On Tuesday, November 23, 2004, 12:14:59 PM, Rob McEwen wrote:
A. Definite hand-typed HAM
B. Closed Loop Opt-In NEWSLETTER (topically applicable to the recipient)
C. NEWSLETTER (topically applicable to the recipient) from reputable organization (no harvesting, few/none NANAS, no SpamHaus) where the person didn't actually subscribe, but likes to read it... maybe it came because they previously bought something or left checked a "receive other offers/info" checkbox
D. More "spammy" NEWSLETTER (but topically applicable to the recipient) where the mailer is fairly "clean" (some NANAS, no SpamHaus), but the user didn't explicitly Opt-in. Maybe they left a "receive other offers" checkbox checked in the past when filling out something else or ordering something else.
E. More "spammy" ADVERTISEMENT (but topically applicable to the recipient) where the mailer is very "clean" (no harvesting, few NANAS, no SpamHaus), but the user didn't explicitly Opt-in. Maybe they left a "receive other offers" checkbox checked in the past when filling out something else or ordering something else
All of the above should probably be considered ham for SURBL purposes. What matters more than the *sending style* is what other *uses the domain name* or IP in the URI might have.
Remember that we're not blocking sending methods. We're blocking URI mentions like domains. Therefore what matters is not how the message is sent (newsletter, hand-send, etc.) but ***what the domain might be used for***. We don't want to block on legitimate domains. All of your examples above are for legitimate or mostly legitimate domains.
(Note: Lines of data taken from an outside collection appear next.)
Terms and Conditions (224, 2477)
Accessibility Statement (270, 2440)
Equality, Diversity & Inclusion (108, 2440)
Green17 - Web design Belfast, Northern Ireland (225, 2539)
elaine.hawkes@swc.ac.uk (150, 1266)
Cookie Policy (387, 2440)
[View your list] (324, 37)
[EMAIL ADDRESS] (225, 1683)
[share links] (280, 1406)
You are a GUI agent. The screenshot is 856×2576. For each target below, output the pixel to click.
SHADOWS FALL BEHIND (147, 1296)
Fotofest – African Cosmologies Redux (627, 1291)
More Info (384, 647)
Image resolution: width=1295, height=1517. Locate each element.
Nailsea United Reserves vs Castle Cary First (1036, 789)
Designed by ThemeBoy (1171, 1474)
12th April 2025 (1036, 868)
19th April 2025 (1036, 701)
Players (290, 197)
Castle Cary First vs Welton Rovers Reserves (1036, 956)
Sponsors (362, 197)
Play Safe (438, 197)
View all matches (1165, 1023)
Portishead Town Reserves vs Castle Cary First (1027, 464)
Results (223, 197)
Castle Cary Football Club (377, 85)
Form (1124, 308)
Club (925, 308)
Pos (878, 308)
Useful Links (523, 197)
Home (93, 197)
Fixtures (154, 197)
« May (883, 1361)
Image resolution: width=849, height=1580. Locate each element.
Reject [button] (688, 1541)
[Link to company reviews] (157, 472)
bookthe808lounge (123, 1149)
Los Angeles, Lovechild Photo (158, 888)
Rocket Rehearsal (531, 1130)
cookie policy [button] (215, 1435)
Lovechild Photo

F. Definite spam (to varying degrees).
Of course, it is not always possible to know if an e-mail is "topically applicable to the recipient". But assuming that you do, it is hard for Mail Administrators to distinguish between B, C, and D. It is also sometimes hard to distinguish between E & F.
A better question might be whether the mail is "topically applicable to ANY recipient." Since we are a global blocklist, we need to think globally and act on behalf of ALL users, not just one particular recipient.
Therefore we want to list domains that are pretty much universally regarded as spammy like cheappillz4u. biz, 0emsoftwarez. info, etc., and almost certainly not some plumbing fixture manufacturer's open subscription newsletter.
The overwhelming percentage of Spam IS very distinguishable from A-E because of things like obfuscation techniques, SpamTrap recipients, location of sender's server, past history of sender, etc.
I agree. We want to list only that extremely obvious spam. Usually it's for pills, mortgage, warez, gambling, porn, etc.
Still, this whole issue makes me question, "how good are Ham Corpuses".
Moreover, when a particular SURBL gets an FP rating of .002%, I think, "that's great"... but then I wonder, "is this .002% actual human written correspondence, or is it a newsletter, etc?"
Rob McEwen
As has been noted, getting down to 1 part in 50,000 (0.02%) it's very easy for a minor misclassification to have a huge impact on the FP numbers.
Ham corpora do have errors, both FP and FN. Usually FPs can only be detected by hand-checking them again. Even highly-experienced spam-fighters make errors when classifying their ham and spam initially. To err is human.
There are also problems with the representativeness of messages in corpora. It's not always easy to put together large and broad enough collections of ham to meaningfully reflect the larger corpus of all messages in general.
Measurements like these are quite hard to do well. Corpus checks are probably best for relative differences between algorithms, etc. I.e. is performance increasing or decreasing with a given change in coding, inclusion policies, etc.
Jeff C. -- "If it appears in hams, then don't list it."